Tareas por realizar ->
1. Por favor, reescribe en forma de lista el párrafo del texto sobre la vocación religiosa que empieza con «Al mismo tiempo, un semi quietismo». Conserva sus hechos principales.
2. Responde estas preguntas sobre el texto de la vocación religiosa:
(a) Según Scavini, ¿qué deben hacer los que son llamados?
(b) ¿Qué autor declara que es una falta grave entrar al estado religioso sabiéndose no llamado?
(c) En el último párrafo, ¿qué será la recompensa de la buena vida?
3. Prosigue el texto sobre la vocación religiosa a partir de su última oración.

Texto proporcionado ->
+ + + + +

Al mismo tiempo, un semi quietismo en Francia llevó a la gente a creer que un hombre debía aplazar su acción hasta que fuese consciente de un especial impulso divino, una especie de mensaje divino que le revelara lo que debía hacer. Si una persona, con el fin de practicar la virtud, estaba obligada a hacer un examen interno de sí mismo a cada momento, ¿cuánto más necesario escuchar la voz de Dios antes de entrar en la senda sublime del sacerdocio o la vida monástica? Se supone que Dios hablaría por una atracción, que era peligroso anticipar: y así surgió la famosa teoría que identificaba la vocación con una atracción divina; sin atracción no hay vocación; con atracción había una vocación que era, por así decirlo, obligatoria, pues había mucho peligro en la desobediencia. Aunque teóricamente libre, la elección de un estado era prácticamente necesaria: "Aquellos que no son llamados", dice Scavini (Theol. moral., 14a ed., I, I, n. 473), "no pueden entrar al estado religioso: los que son llamados deben entrar en él, o si no cuál sería el uso de la llamada? " Otros autores, como Gury (II, n. 148-50), después de haber declarado que es una falta grave entrar al estado religioso estando consciente de no haber sido llamado, se corrigen solos de una manera notable al añadir, "a menos que tengan una resolución firme de cumplir con los deberes de su estado ".

Para la dirección general de la vida, sabemos que Dios, al tiempo que guía al hombre, lo deja libre para actuar, que todas las buenas acciones son gracia de Dios, y al mismo tiempo actos libres, que la felicidad del cielo será la recompensa de la buena vida y aún así el efecto de una predestinación gratuita. Estamos obligados a servir a Dios siempre, y sabemos que, además de los actos mandados por Él, hay actos que Él bendice sin hacerlos obligatorios, y que entre los actos buenos hay algunos que son mejores que otros.

+ + + + +

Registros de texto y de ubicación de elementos
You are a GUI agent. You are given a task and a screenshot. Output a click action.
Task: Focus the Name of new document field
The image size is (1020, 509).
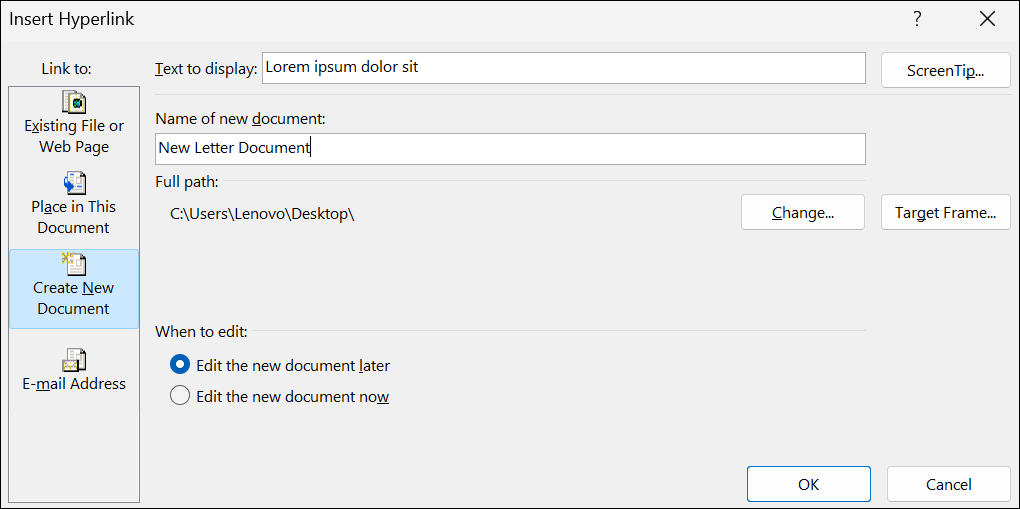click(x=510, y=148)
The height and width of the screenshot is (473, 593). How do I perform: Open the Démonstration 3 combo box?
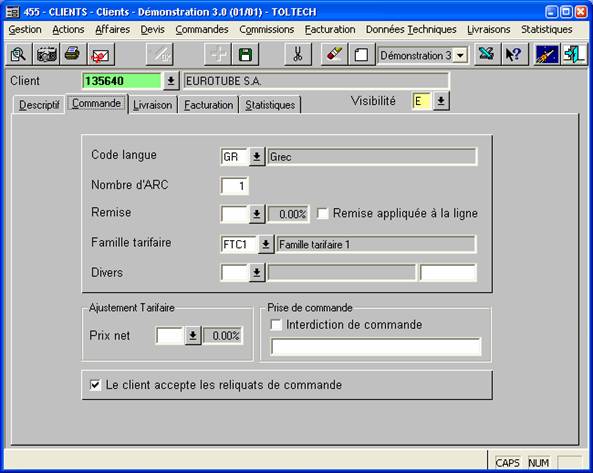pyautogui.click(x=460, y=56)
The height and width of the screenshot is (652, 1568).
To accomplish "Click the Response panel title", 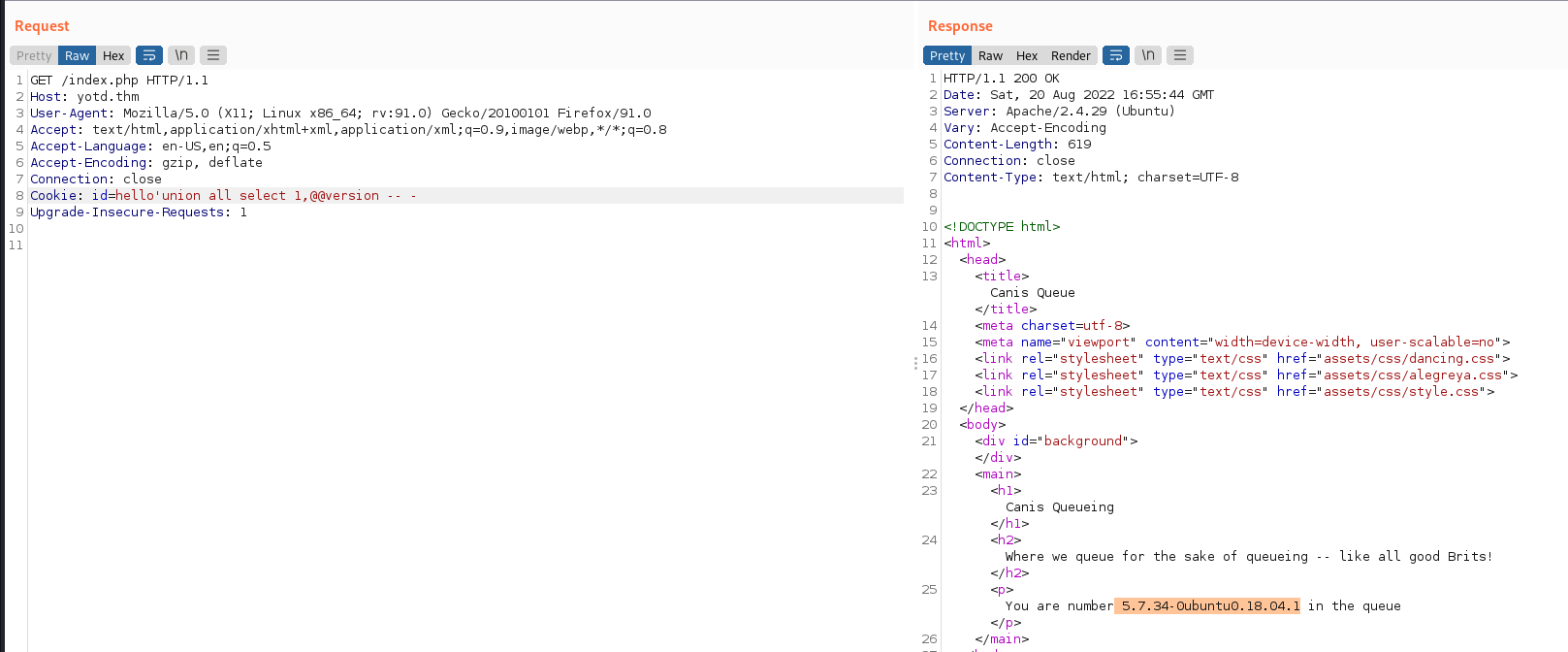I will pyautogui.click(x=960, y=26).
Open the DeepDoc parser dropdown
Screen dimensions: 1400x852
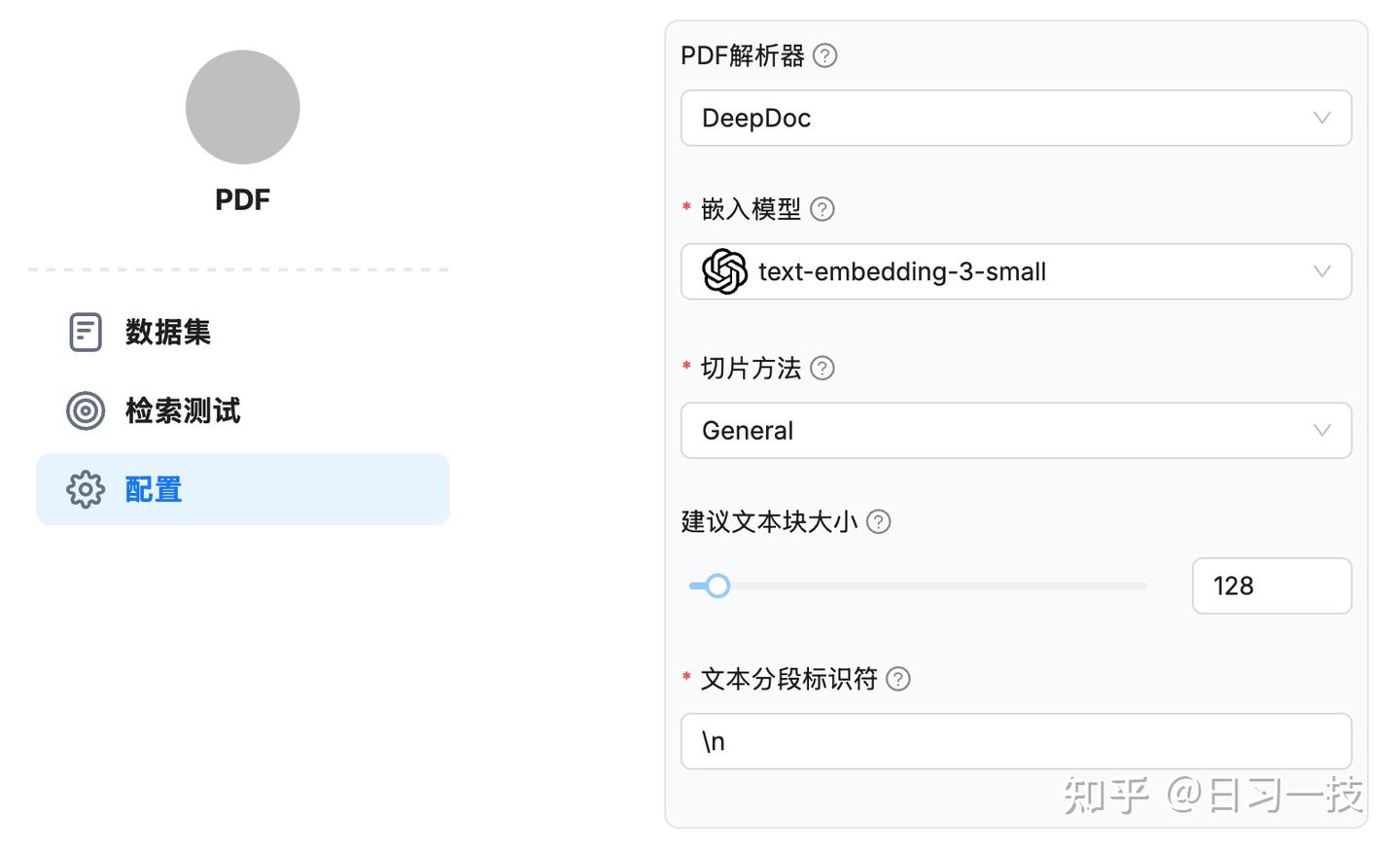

+ + + + +

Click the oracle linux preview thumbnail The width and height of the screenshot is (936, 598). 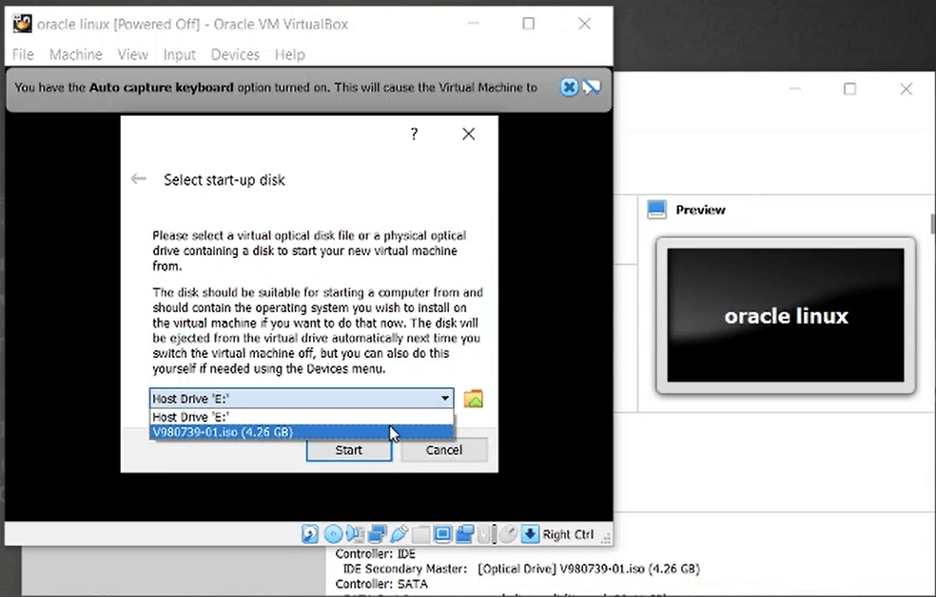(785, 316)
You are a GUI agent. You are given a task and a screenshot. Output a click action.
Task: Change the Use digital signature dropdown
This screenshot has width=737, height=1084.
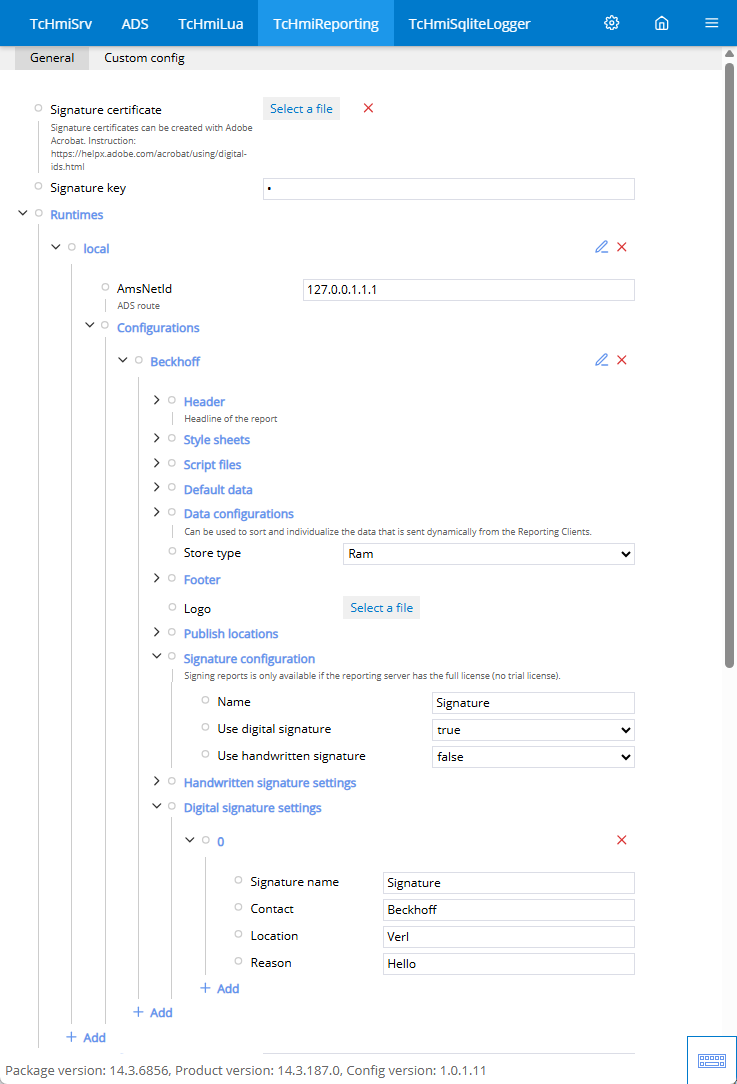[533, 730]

+ + + + +

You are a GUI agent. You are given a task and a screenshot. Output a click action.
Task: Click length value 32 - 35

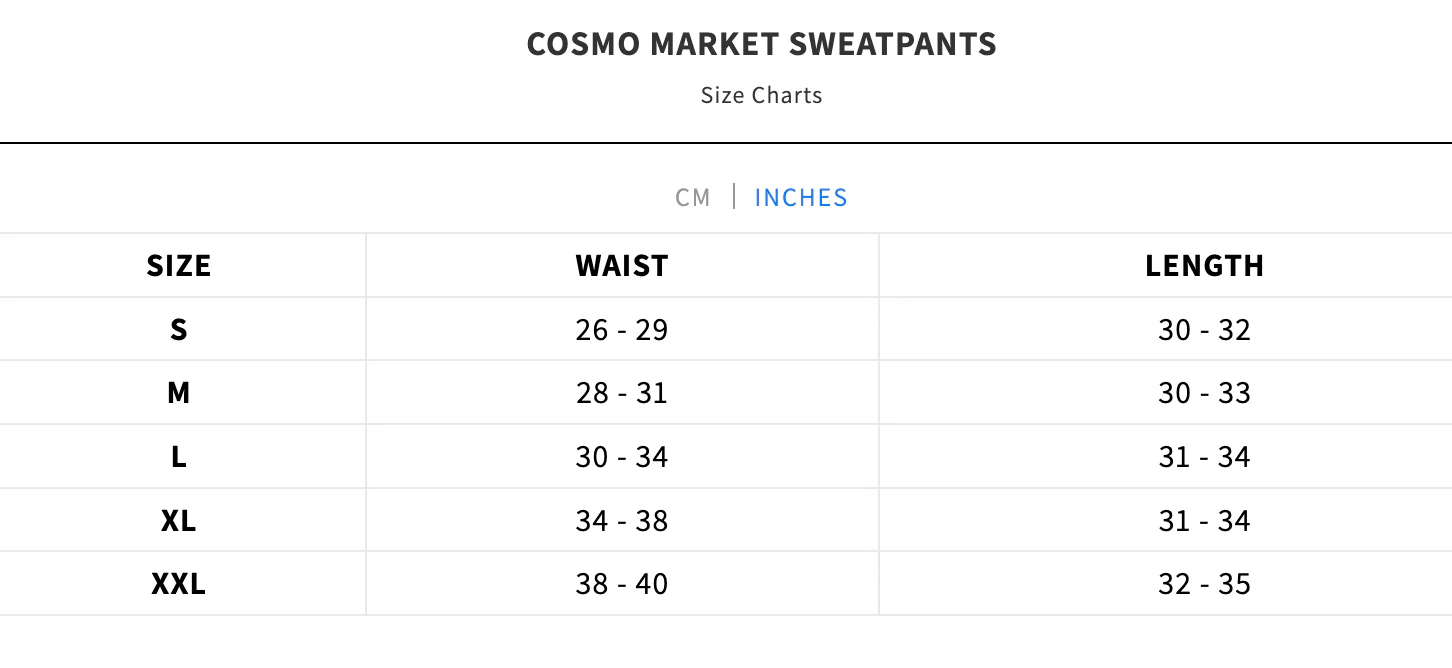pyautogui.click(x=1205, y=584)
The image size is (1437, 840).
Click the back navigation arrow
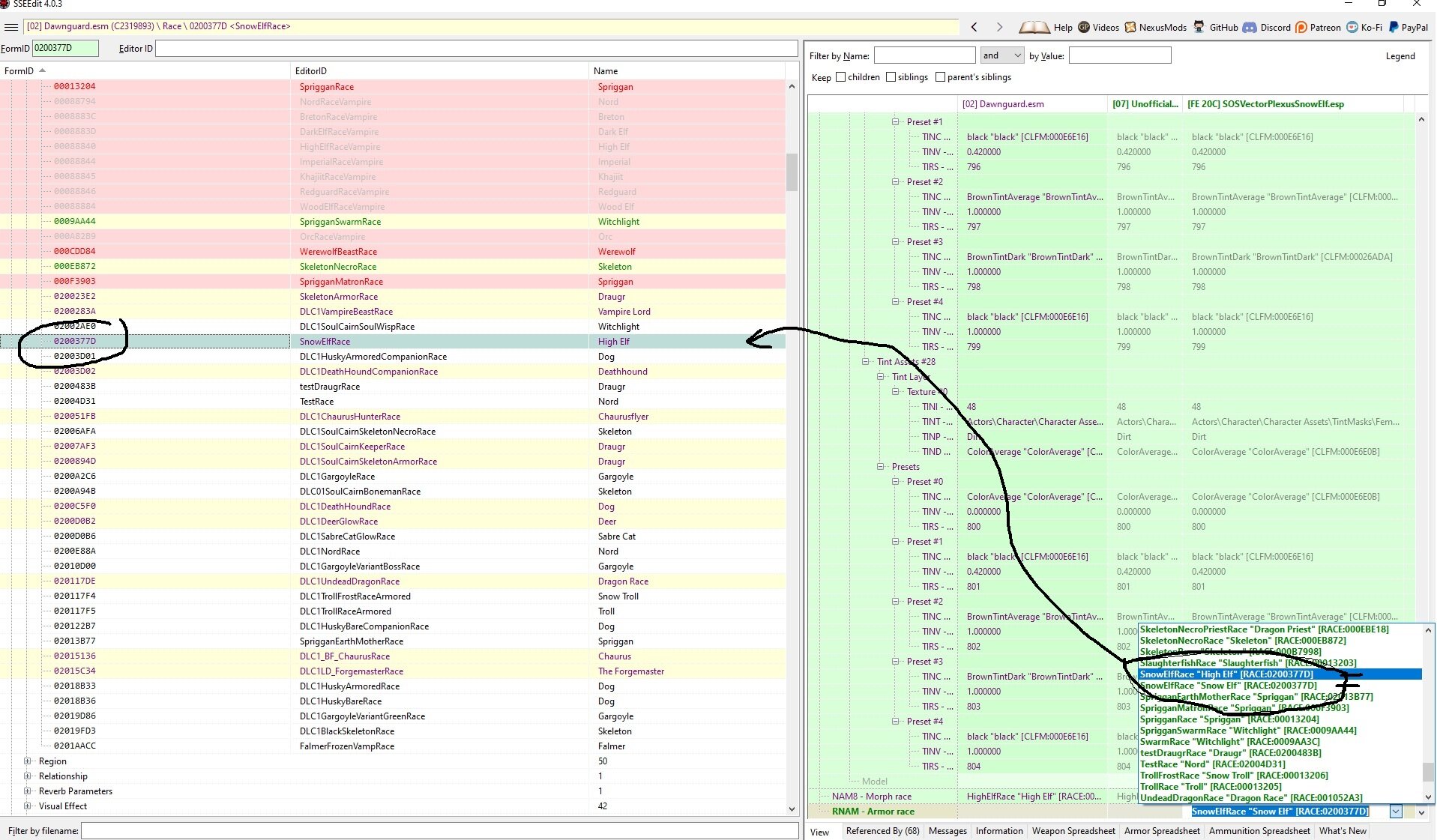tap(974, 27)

+ + + + +

Resultados de tareas ->
1.
- En Francia, un semiquietismo llevó a creer que había que aplazar la acción hasta sentir un impulso divino especial que revelara qué hacer.
- Si la virtud exigía un examen interno constante, se consideraba aún más necesario escuchar la voz de Dios antes de entrar en el sacerdocio o en la vida monástica.
- Se suponía que Dios hablaría mediante una atracción que era peligroso anticipar. De ahí surgió la teoría que identificaba la vocación con una atracción divina: sin atracción no hay vocación, y con ella la vocación resultaba casi obligatoria por el peligro de desobedecer.
- La elección de estado era libre en teoría, pero en la práctica era necesaria. Scavini afirma que los no llamados no pueden entrar al estado religioso y que los llamados deben entrar en él.
- Gury declara falta grave entrar al estado religioso sabiéndose no llamado. Luego se corrige al añadir «a menos que tengan una resolución firme de cumplir con los deberes de su estado».

2.
(a) Deben entrar en el estado religioso.
(b) Gury.
(c) La felicidad del cielo.

3.
Derivamos nuestro conocimiento de la voluntad de Dios, esa voluntad que exige nuestra obediencia, que aprueba algunos de nuestros actos, y estima algunos más que otros, de la Sagrada Escritura y la Tradición, al hacer uso de la doble luz que Dios nos ha concedido, la fe y la razón. Siguiendo la ley general, "hacer el bien y evitar el mal”, aunque podemos evitar todo lo que está mal, no podemos hacer todo lo que es bueno. Para llevar a cabo los designios de Dios estamos llamados a hacer todo el bien que seamos capaces y todo lo que tengamos la oportunidad de hacer; y cuanto mayor sea el bien, más especial nuestra capacidad, más extraordinaria la oportunidad, tanto más claramente la razón iluminada por la fe nos dice que Dios desea que hagamos el bien. En la ley general de hacer el bien, y en las facilidades que se nos ha dado para hacerlo, leemos una invitación de Dios general, o puede ser incluso una especial, para hacerlo; una invitación que presiona en proporción a la excelencia del bien, pero que sin embargo no estamos obligados a aceptar a menos que descubramos un deber de justicia o de caridad.

A menudo, también, tenemos que vacilar en la elección entre dos acciones o cursos de acción incompatibles. Es una dificultad que surge, incluso cuando nuestra decisión influirá en el resto de nuestras vidas, como, por ejemplo, si tuviésemos que decidir entre emigrar o quedarnos en nuestro propio país. Dios también puede ayudar a nuestra opción por movimientos interiores, ya sea que estemos conscientes de ellos o no, por inclinaciones que nos lleven a tal o cual curso de acción, o por los consejos de un amigo con el que estamos providencialmente en contacto; o puede incluso revelarnos claramente su voluntad o su preferencia. Pero esto es un caso excepcional; por lo general el sentimiento interior mantiene y confirma nuestra decisión, pero es sólo un motivo secundario, y la parte principal le pertenece a la sana razón que juzga según las enseñanzas de la fe. "Tienen a Moisés y a los " profetas”, dijo Cristo en la parábola del hombre rico y Lázaro ( Lc. 16,29), y no necesitamos que nadie resucite de entre los muertos para que nos enseñe nuestro deber.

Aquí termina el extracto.